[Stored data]
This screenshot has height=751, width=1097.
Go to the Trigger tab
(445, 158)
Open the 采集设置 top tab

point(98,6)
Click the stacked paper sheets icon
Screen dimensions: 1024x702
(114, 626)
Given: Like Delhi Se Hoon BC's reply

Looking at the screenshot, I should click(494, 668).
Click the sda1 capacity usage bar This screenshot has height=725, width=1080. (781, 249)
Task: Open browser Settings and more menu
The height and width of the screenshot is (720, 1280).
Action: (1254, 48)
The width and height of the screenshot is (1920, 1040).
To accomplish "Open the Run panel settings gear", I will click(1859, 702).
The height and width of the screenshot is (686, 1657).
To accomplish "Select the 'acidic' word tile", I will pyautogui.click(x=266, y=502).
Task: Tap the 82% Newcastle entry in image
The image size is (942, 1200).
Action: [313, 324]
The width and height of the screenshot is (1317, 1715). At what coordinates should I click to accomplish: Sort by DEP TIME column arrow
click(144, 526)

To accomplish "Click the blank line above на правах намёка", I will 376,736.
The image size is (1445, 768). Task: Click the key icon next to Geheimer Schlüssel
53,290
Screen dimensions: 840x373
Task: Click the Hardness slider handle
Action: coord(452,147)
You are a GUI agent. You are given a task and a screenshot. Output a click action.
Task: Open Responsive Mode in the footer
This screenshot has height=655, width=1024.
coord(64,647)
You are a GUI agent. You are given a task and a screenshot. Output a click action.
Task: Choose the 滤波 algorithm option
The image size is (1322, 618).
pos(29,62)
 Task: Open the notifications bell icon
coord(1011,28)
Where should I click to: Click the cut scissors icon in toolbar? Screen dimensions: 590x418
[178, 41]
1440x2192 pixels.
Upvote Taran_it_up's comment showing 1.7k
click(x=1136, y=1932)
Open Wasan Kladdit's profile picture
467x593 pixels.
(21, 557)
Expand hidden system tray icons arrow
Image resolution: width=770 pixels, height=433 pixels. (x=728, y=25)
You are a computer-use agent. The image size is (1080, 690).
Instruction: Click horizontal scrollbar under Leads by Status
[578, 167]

_Task goal_
With no line skipped, repeat the records exactly.

_Answer area_
This screenshot has height=751, width=1097.
Go to the Trigger tab
(445, 158)
Open the 采集设置 top tab

point(98,6)
Click the stacked paper sheets icon
Screen dimensions: 1024x702
(114, 626)
Given: Like Delhi Se Hoon BC's reply

Looking at the screenshot, I should click(494, 668).
Click the sda1 capacity usage bar This screenshot has height=725, width=1080. (781, 249)
Task: Open browser Settings and more menu
The height and width of the screenshot is (720, 1280).
Action: (1254, 48)
The width and height of the screenshot is (1920, 1040).
To accomplish "Open the Run panel settings gear", I will click(1859, 702).
The height and width of the screenshot is (686, 1657).
To accomplish "Select the 'acidic' word tile", I will pyautogui.click(x=266, y=502).
Task: Tap the 82% Newcastle entry in image
The image size is (942, 1200).
Action: [313, 324]
The width and height of the screenshot is (1317, 1715). At what coordinates should I click to accomplish: Sort by DEP TIME column arrow
click(144, 526)

To accomplish "Click the blank line above на правах намёка", I will 376,736.
The image size is (1445, 768). Task: Click the key icon next to Geheimer Schlüssel
53,290
Screen dimensions: 840x373
Task: Click the Hardness slider handle
Action: coord(452,147)
You are a GUI agent. You are given a task and a screenshot. Output a click action.
Task: Open Responsive Mode in the footer
This screenshot has height=655, width=1024.
coord(64,647)
You are a GUI agent. You are given a task and a screenshot. Output a click action.
Task: Choose the 滤波 algorithm option
The image size is (1322, 618).
pos(29,62)
 Task: Open the notifications bell icon
coord(1011,28)
Where should I click to: Click the cut scissors icon in toolbar? Screen dimensions: 590x418
[178, 41]
1440x2192 pixels.
Upvote Taran_it_up's comment showing 1.7k
click(x=1136, y=1932)
Open Wasan Kladdit's profile picture
467x593 pixels.
(21, 557)
Expand hidden system tray icons arrow
Image resolution: width=770 pixels, height=433 pixels. (x=728, y=25)
You are a computer-use agent. The image size is (1080, 690).
Instruction: Click horizontal scrollbar under Leads by Status
[578, 167]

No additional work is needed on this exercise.